Saved data entries:
^^^^^^^^

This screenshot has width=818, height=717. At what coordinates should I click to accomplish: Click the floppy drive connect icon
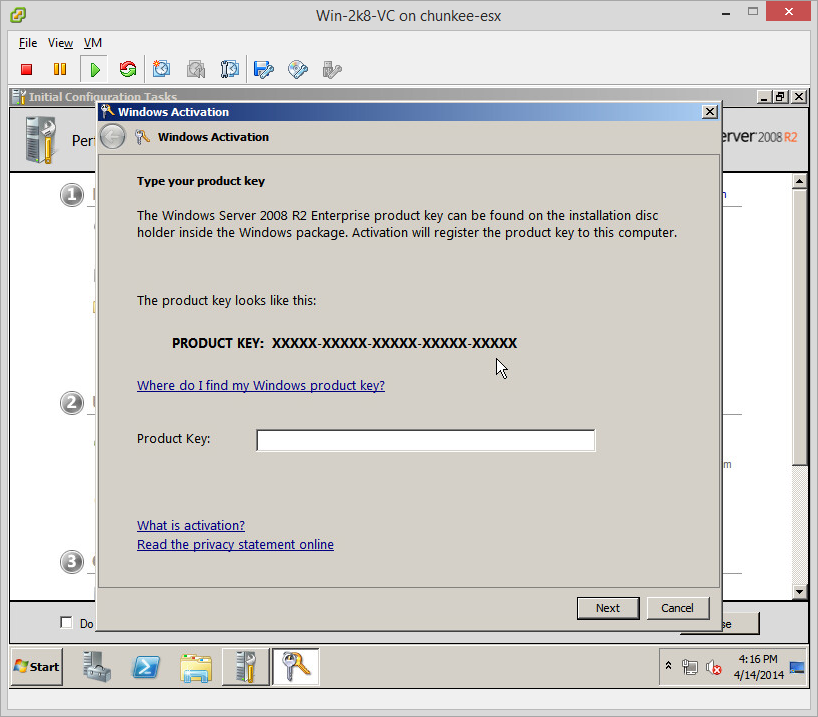point(263,69)
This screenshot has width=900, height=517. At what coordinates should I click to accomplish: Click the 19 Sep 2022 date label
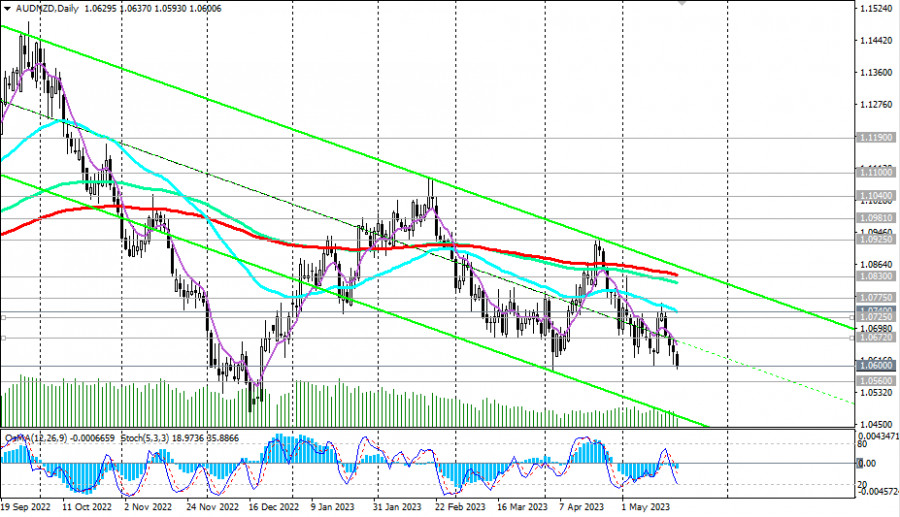[26, 507]
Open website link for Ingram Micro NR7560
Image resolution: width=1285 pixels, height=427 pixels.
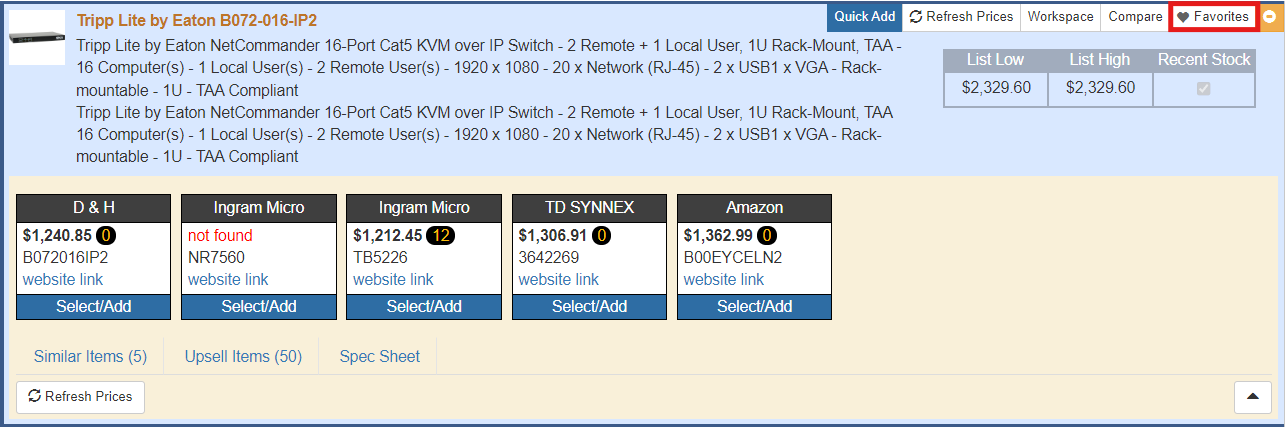[x=228, y=279]
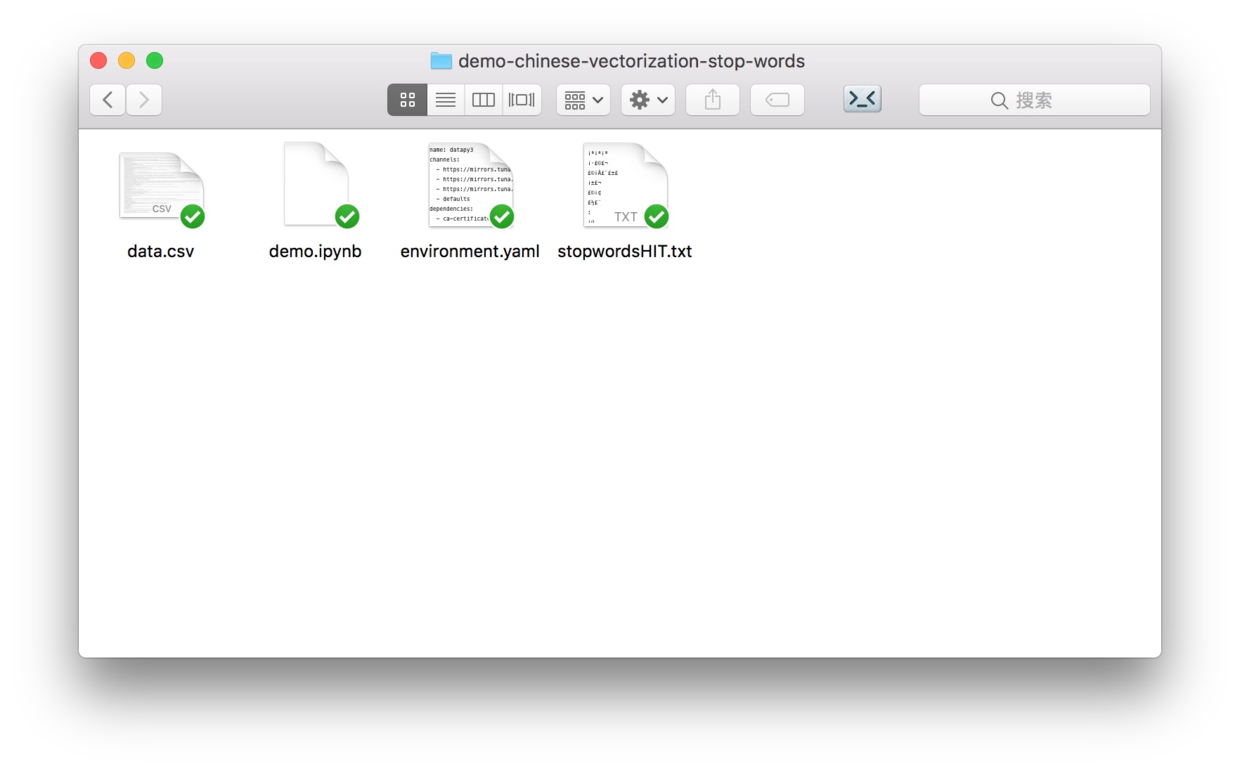This screenshot has height=770, width=1240.
Task: Click the search field
Action: [x=1034, y=100]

^^^^^^^^

#### REQUIRED ACTION:
Would you retype the lines from the line containing "Open website link for Ingram Micro NR7560" to the final line of the entries above, exactly as given and without pictures?

#### SOLVED PROBLEM:
Open website link for Ingram Micro NR7560
Image resolution: width=1285 pixels, height=427 pixels.
[x=228, y=279]
This screenshot has height=770, width=1240.
Task: Click the search field
Action: [x=1034, y=100]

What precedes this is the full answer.